Based on the findings, the researchers concluded that switching to Complera was non-inferior to remaining on boosted protease inhibitor regimens, regardless of viral load prior to treatment initiation. A lower rate of virological non-suppression was observed in participants switching to Complera, and switching resulted in improvement in fasting lipids and Framingham risk scores.

8/3/12

Reference

F Palella, P Tebas, B Gazzard, et al.
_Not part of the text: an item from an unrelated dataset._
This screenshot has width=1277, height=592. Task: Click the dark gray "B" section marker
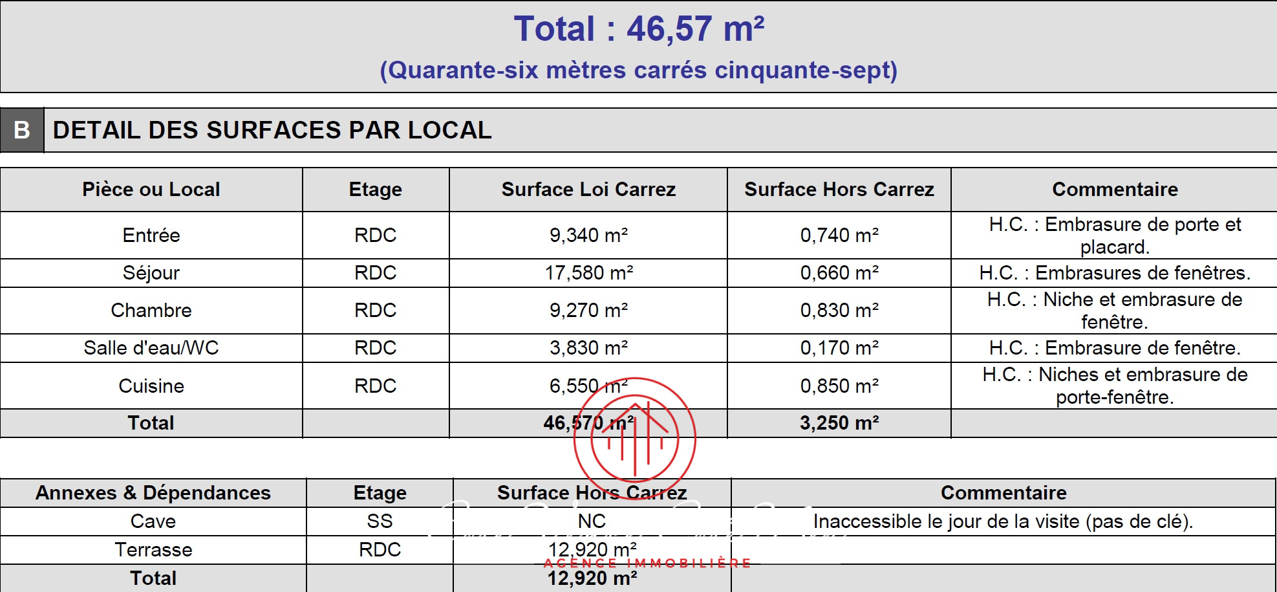[x=22, y=130]
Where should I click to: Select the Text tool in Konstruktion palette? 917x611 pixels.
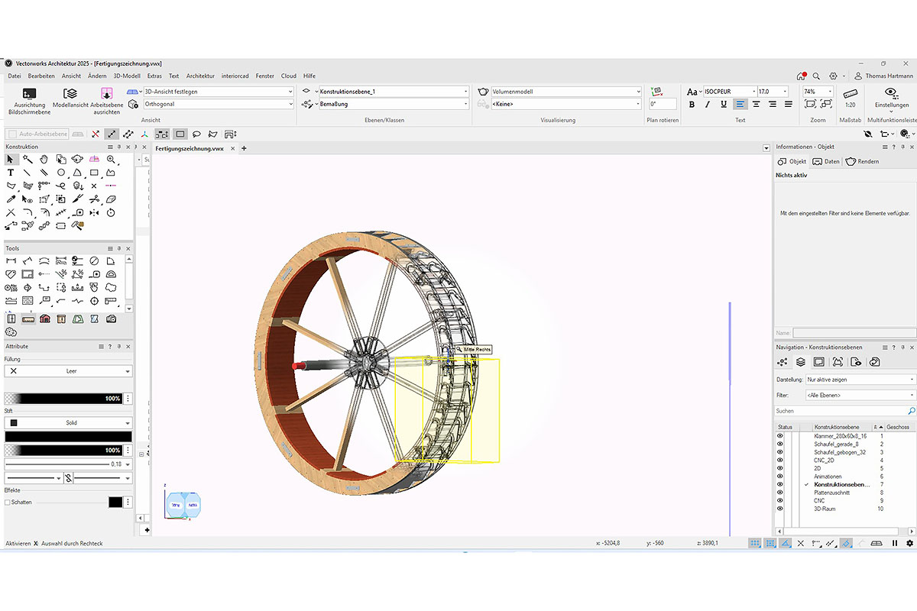pos(11,173)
SPIRIT study: switching to emtricitabine/rilpivirine/tenofovir DF (FTC/RPV/TDF) single-tablet regimen (STR) from a ritonavir-boosted protease inhibitor and two nucleoside reverse transcriptase inhibitors (NRTIS) maintains HIV suppression. XIX International AIDS Conference (AIDS 2012).  Washington, DC, July 22-27, 2012. Abstract TUAB0104.

Other Source

Gilead Sciences. Gilead ’s Once-Daily Single Tablet Regimen Complera Maintains HIV Suppression Among Patients Switching From Protease Inhibitor-Based Regimens. Press release. July 24, 2012.